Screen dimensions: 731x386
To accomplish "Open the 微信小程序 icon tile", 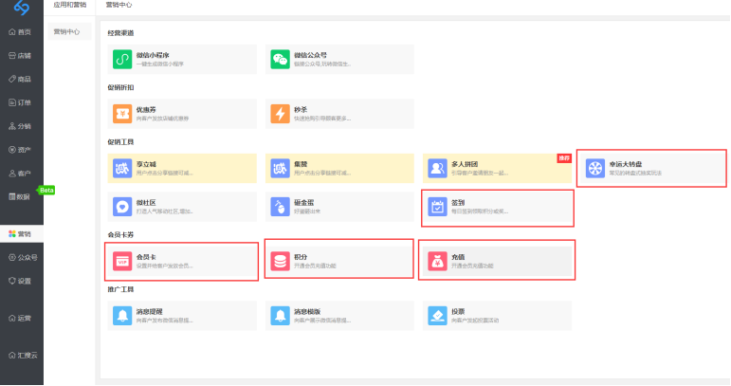I will click(x=122, y=59).
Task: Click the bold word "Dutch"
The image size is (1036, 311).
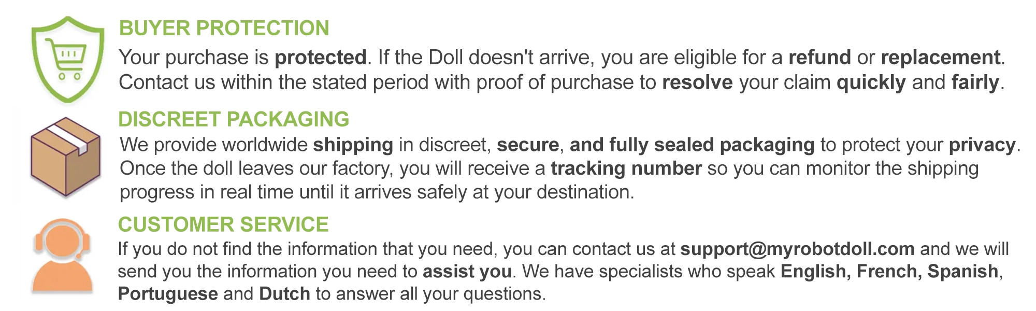Action: tap(284, 293)
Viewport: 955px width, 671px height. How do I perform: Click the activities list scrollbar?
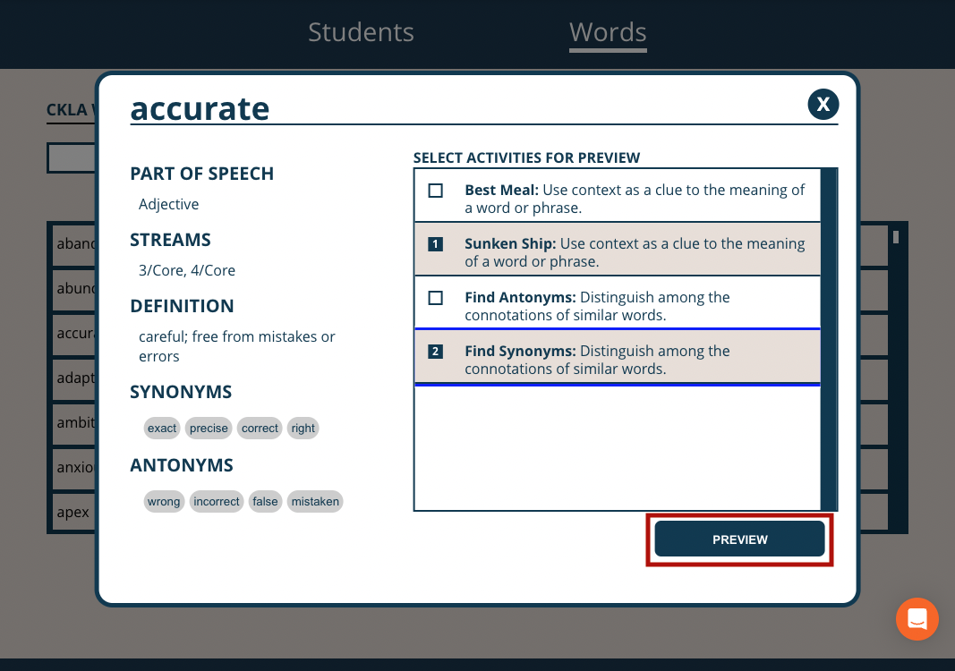click(x=831, y=340)
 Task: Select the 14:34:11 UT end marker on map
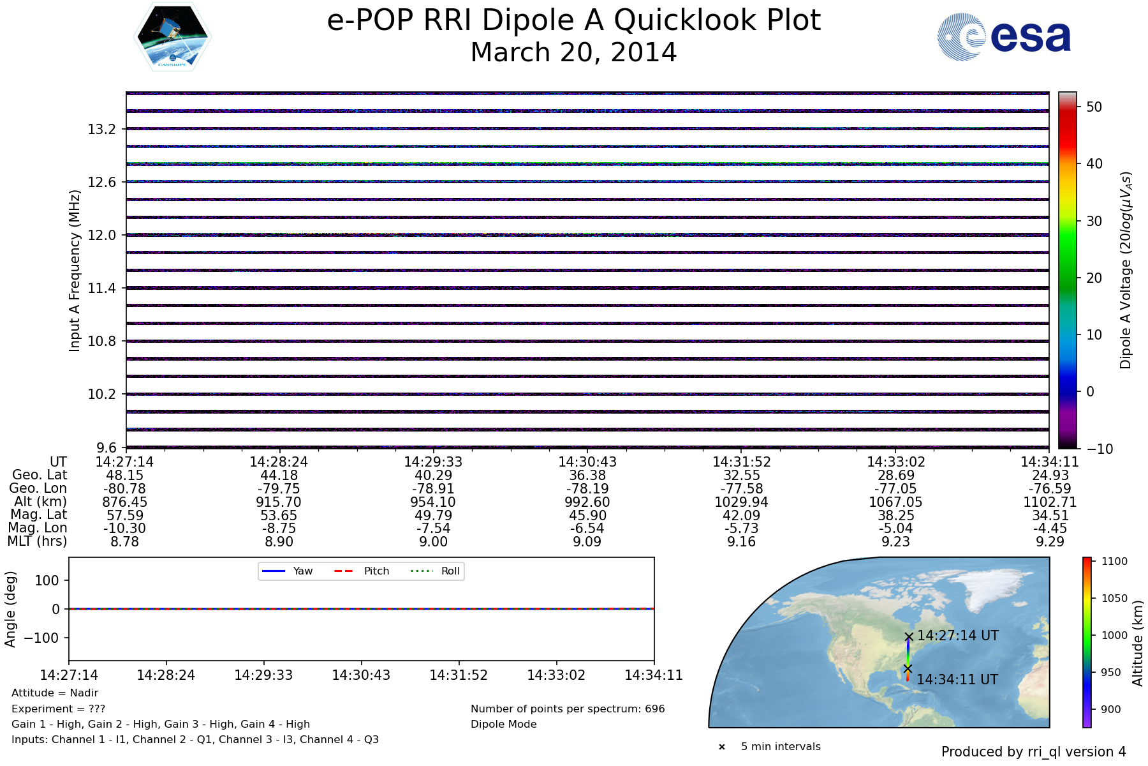[x=908, y=668]
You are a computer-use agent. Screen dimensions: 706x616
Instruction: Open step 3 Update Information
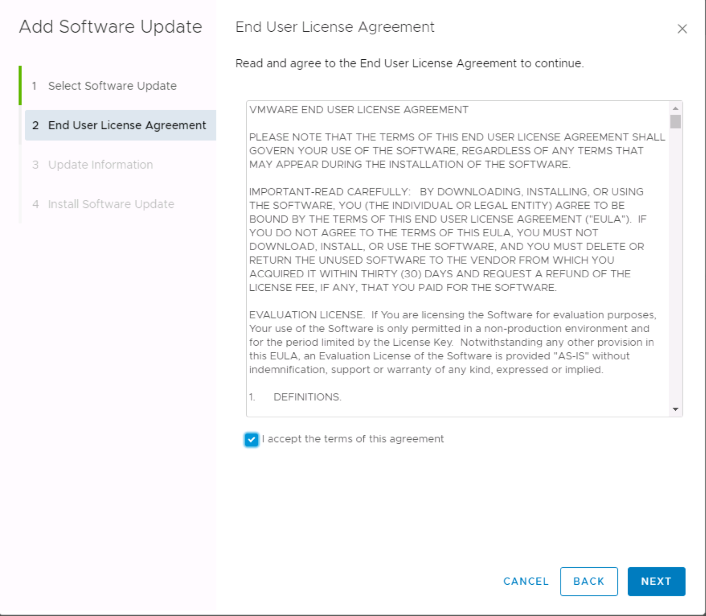[100, 165]
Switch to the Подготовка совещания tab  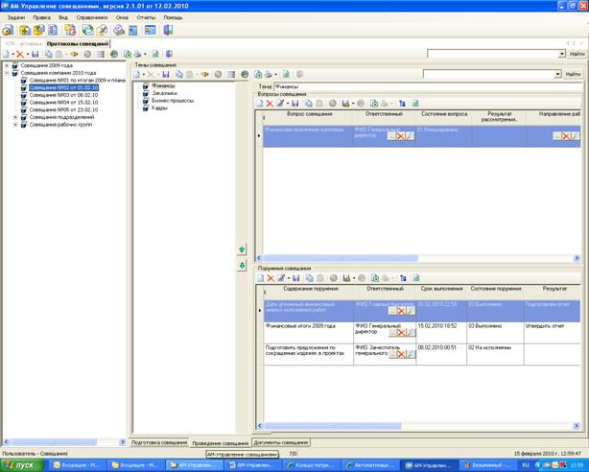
== == ==
* [Direction]
Start at the line that has "Viewport: 955px width, 671px" and go through the end of the items, changing "scrollbar" to "scroll bar" and leaving everything else the same. Leave out the pictures.

* [Output for this task]
Viewport: 955px width, 671px height. How do I perform: Click the activities list scroll bar?
click(x=831, y=340)
 Task: Select the 14:34:11 UT end marker on map
[x=908, y=668]
You are a computer-use agent. Screen dimensions: 706x616
Instruction: Open step 3 Update Information
[100, 165]
Switch to the Подготовка совещания tab  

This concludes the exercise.